■ Work item
Nothing in the data may be changed; retype all of it.

■ Data for review
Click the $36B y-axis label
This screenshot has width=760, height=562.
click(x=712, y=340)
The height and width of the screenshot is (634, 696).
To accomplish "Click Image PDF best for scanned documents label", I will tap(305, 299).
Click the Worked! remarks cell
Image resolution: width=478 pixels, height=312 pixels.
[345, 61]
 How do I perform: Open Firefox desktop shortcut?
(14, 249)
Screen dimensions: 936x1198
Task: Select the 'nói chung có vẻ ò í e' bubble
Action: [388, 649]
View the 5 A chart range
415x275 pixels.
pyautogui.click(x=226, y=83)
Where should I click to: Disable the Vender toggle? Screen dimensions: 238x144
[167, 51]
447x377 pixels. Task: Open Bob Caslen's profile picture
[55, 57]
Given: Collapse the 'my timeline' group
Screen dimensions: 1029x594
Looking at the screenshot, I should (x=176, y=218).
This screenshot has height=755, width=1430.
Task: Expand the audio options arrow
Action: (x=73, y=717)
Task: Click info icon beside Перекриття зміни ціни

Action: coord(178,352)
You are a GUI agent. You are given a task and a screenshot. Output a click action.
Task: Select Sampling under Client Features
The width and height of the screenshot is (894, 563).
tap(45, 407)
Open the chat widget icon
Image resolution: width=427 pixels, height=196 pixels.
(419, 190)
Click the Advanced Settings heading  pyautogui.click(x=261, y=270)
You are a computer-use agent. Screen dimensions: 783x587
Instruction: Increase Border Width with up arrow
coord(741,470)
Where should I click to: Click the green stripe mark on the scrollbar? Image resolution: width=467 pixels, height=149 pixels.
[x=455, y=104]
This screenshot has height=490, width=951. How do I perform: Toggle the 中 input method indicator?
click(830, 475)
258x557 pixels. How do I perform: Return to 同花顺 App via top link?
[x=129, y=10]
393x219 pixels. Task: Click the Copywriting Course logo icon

■ Task solution
Click the $36B y-axis label
This screenshot has width=760, height=562.
click(x=712, y=340)
The height and width of the screenshot is (634, 696).
To accomplish "Click Image PDF best for scanned documents label", I will tap(305, 299).
Click the Worked! remarks cell
Image resolution: width=478 pixels, height=312 pixels.
[345, 61]
 How do I perform: Open Firefox desktop shortcut?
(14, 249)
Screen dimensions: 936x1198
Task: Select the 'nói chung có vẻ ò í e' bubble
Action: [388, 649]
View the 5 A chart range
415x275 pixels.
pyautogui.click(x=226, y=83)
Where should I click to: Disable the Vender toggle? Screen dimensions: 238x144
[167, 51]
447x377 pixels. Task: Open Bob Caslen's profile picture
[55, 57]
Given: Collapse the 'my timeline' group
Screen dimensions: 1029x594
Looking at the screenshot, I should (x=176, y=218).
This screenshot has height=755, width=1430.
Task: Expand the audio options arrow
Action: (x=73, y=717)
Task: Click info icon beside Перекриття зміни ціни

Action: coord(178,352)
You are a GUI agent. You are given a task and a screenshot. Output a click action.
Task: Select Sampling under Client Features
The width and height of the screenshot is (894, 563).
tap(45, 407)
Open the chat widget icon
Image resolution: width=427 pixels, height=196 pixels.
(419, 190)
Click the Advanced Settings heading  pyautogui.click(x=261, y=270)
You are a computer-use agent. Screen dimensions: 783x587
Instruction: Increase Border Width with up arrow
coord(741,470)
Where should I click to: Click the green stripe mark on the scrollbar? Image resolution: width=467 pixels, height=149 pixels.
[x=455, y=104]
This screenshot has height=490, width=951. How do I perform: Toggle the 中 input method indicator?
click(830, 475)
258x557 pixels. How do I perform: Return to 同花顺 App via top link?
[x=129, y=10]
393x219 pixels. Task: Click the Copywriting Course logo icon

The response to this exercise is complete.